Assainissement du verger

L'élimination ou la réduction des sources d'infestation et de maladies dans le verger représente l'un des principaux éléments de tout programme de lutte biologique (ou de lutte intégrée). Si l'un des éléments suivants n'a pas été réalisé dans le cadre du nettoyage automnal, il est important d'y voir ce printemps en vue de réduire la pression des ravageurs pour la saison qui s'en vient. Un assainissement efficace doit comprendre les interventions suivantes :

  • Retirer les sources d'inoculum, y compris les arbres morts ou malades, les branches infectées, les chancres et les fruits pourris ou momifiés. Il s'agit d'une stratégie primaire de lutte contre les pourritures estivales, comme la pourriture noire (figure 3), qui peut aussi être efficace contre l'oïdium (figure 4) et le feu bactérien.
  • Retirer les piles de bois, les cageots de fruits, les souches et les morceaux d'écorce qui pourraient constituer des sites d'hivernage pour les insectes, comme le carpocapse.
  • Déchiqueter les feuilles avec une débroussailleuse afin de favoriser la décomposition des feuilles. Cela peut aussi rediriger les morceaux de feuilles de manière à ce que les ascospores soient éjectées vers le sol plutôt que vers le feuillage, ce qui réduira l'infection primaire de tavelure. Passer le râteau ou souffler les feuilles vers le milieu de l'allée pour dégager le dessous des arbres, ou régler la tondeuse pour qu'elle les atteigne.
  • Tailler les arbres pour accroître la circulation d'air et réduire le temps d'assèchement.

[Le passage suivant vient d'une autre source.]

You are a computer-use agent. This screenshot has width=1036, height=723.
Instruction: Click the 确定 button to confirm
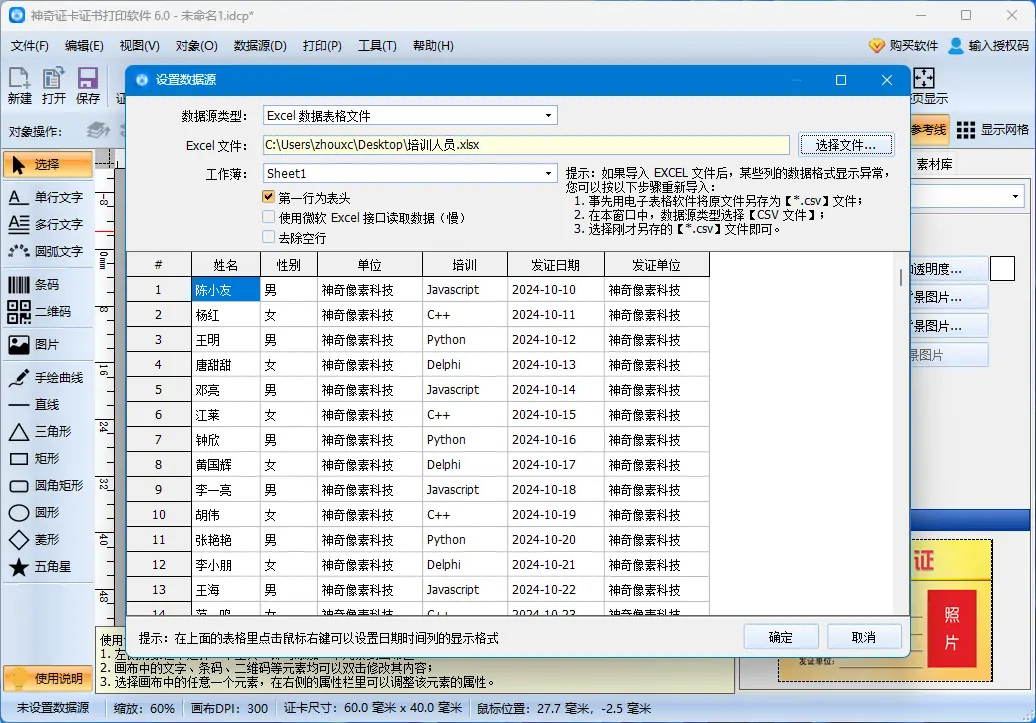[x=780, y=636]
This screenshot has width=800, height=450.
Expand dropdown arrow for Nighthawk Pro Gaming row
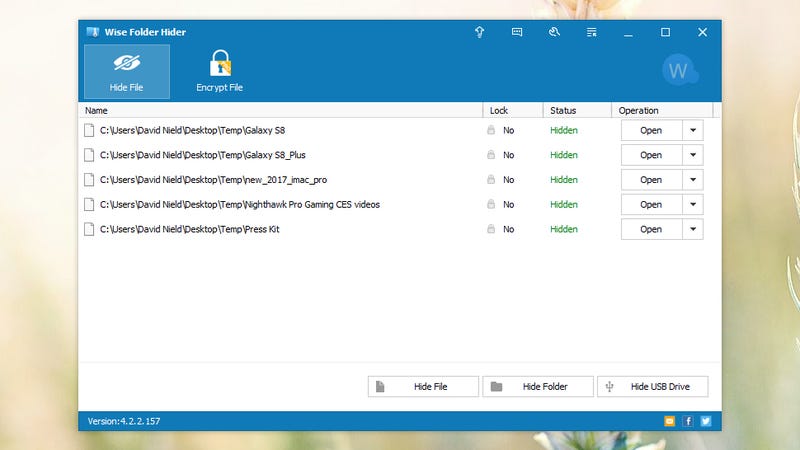click(693, 205)
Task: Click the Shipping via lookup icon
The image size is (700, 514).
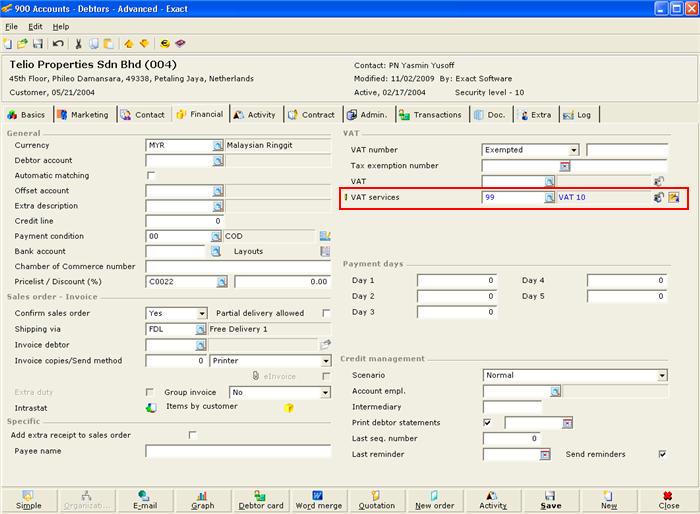Action: pyautogui.click(x=202, y=329)
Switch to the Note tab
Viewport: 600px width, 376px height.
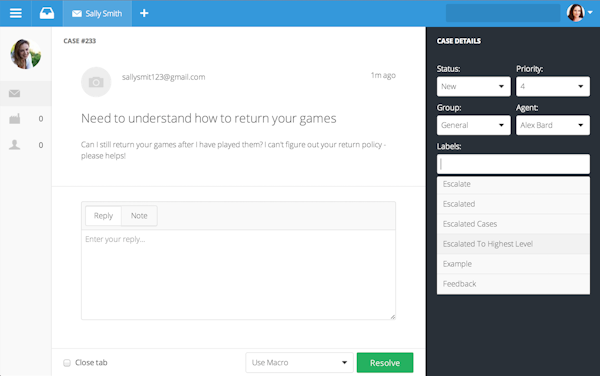(x=139, y=216)
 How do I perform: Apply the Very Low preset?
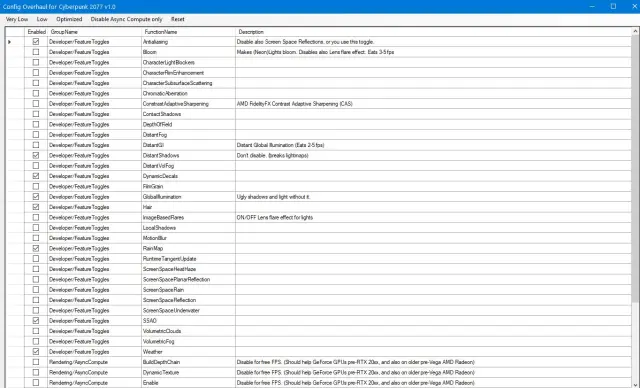click(x=17, y=19)
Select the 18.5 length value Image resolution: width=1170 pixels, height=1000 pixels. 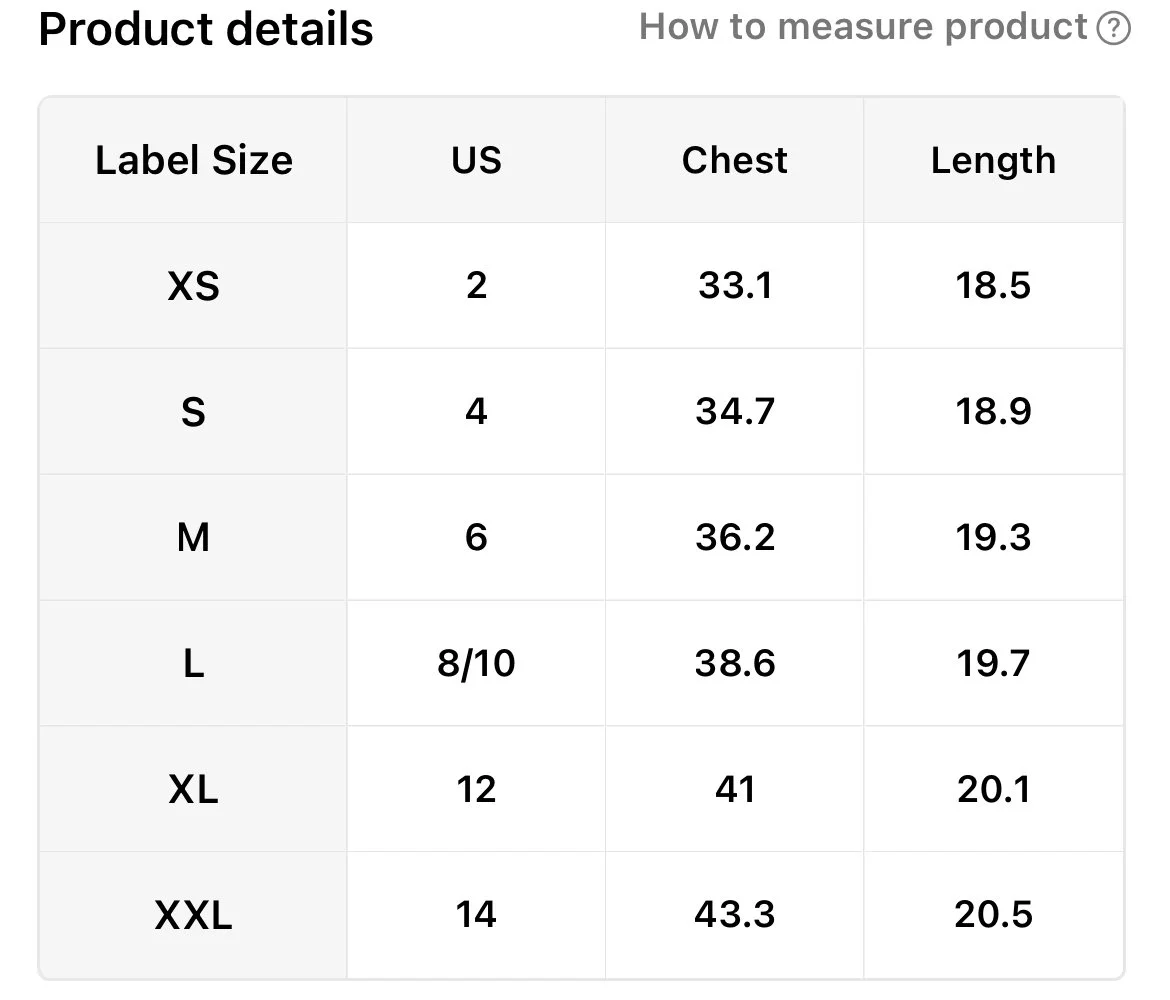[x=993, y=286]
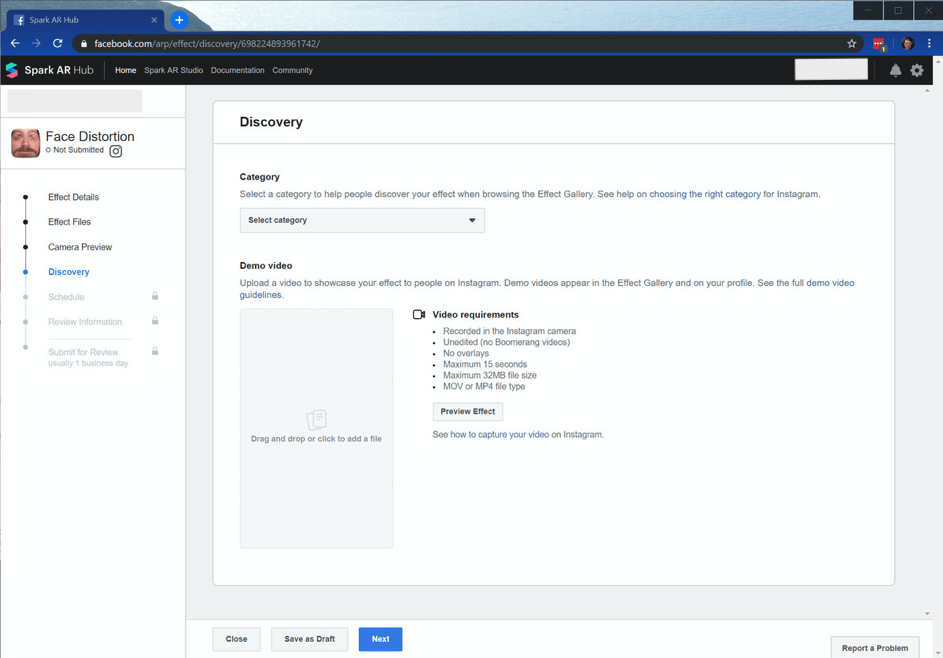Open the notifications bell icon
The image size is (943, 658).
[895, 70]
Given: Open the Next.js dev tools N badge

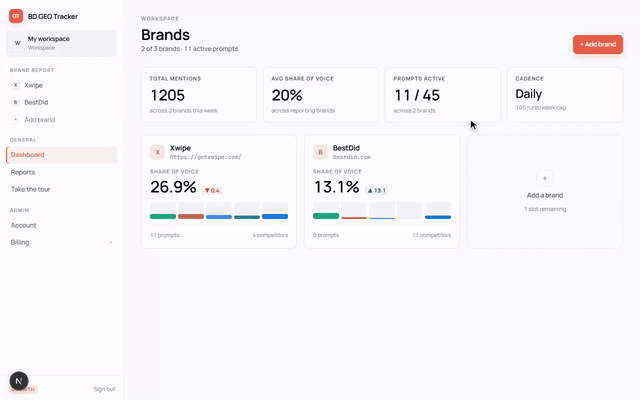Looking at the screenshot, I should coord(19,381).
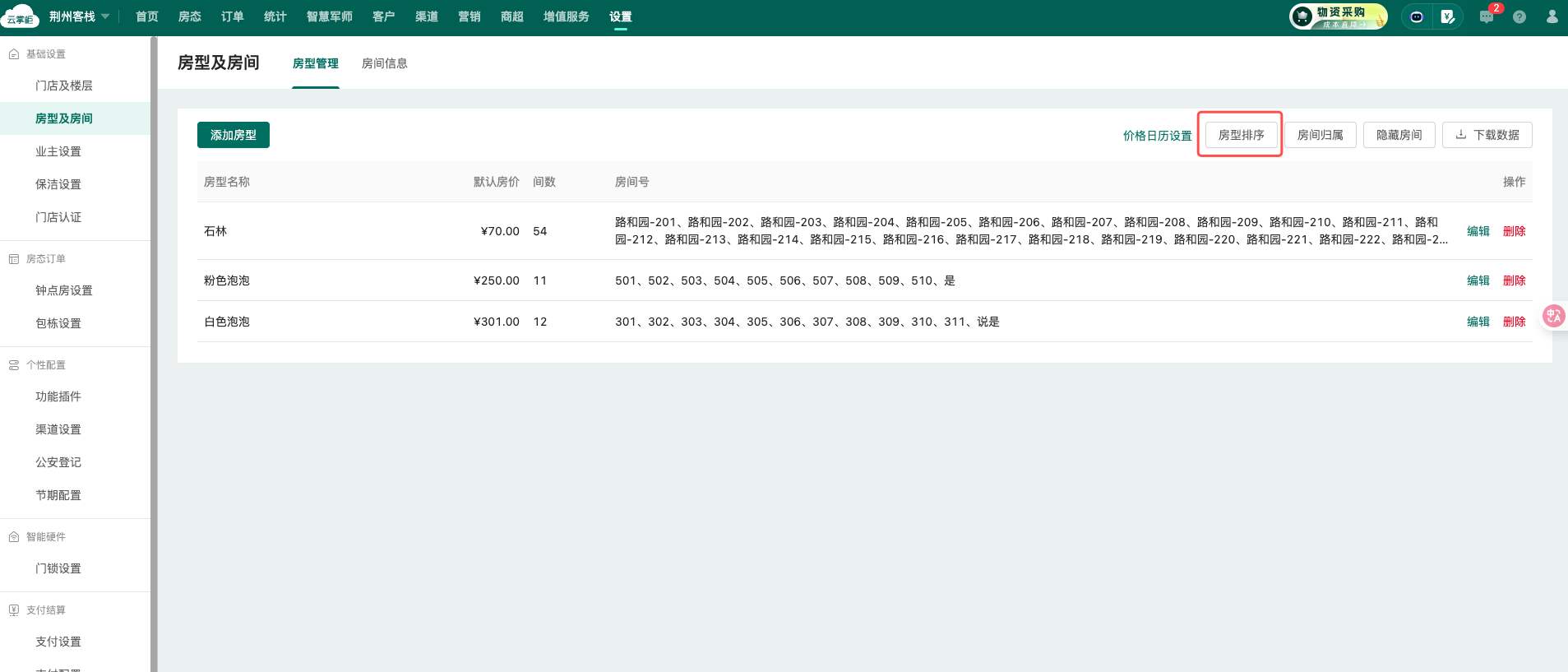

Figure 3. Une branche de pommier infectée par la pourriture noire (à droite) devient une source d'inoculum responsable de taches ocellées sur les feuilles en croissance (à gauche) à la prochaine saison.

Figure 3. Une branche de pommier infectée par la pourriture noire (à droite) devient une source d'inoculum responsable de taches ocellées sur les feuilles en croissance (à gauche) à la prochaine saison.

Figure 4. Pousses dormantes de pommier, infectées par l'oïdium (Photo : Chris Duyvelshoff, Perennia).

Figure 4. Pousses dormantes de pommier, infectées par l'oïdium (Photo : Chris Duyvelshoff, Perennia).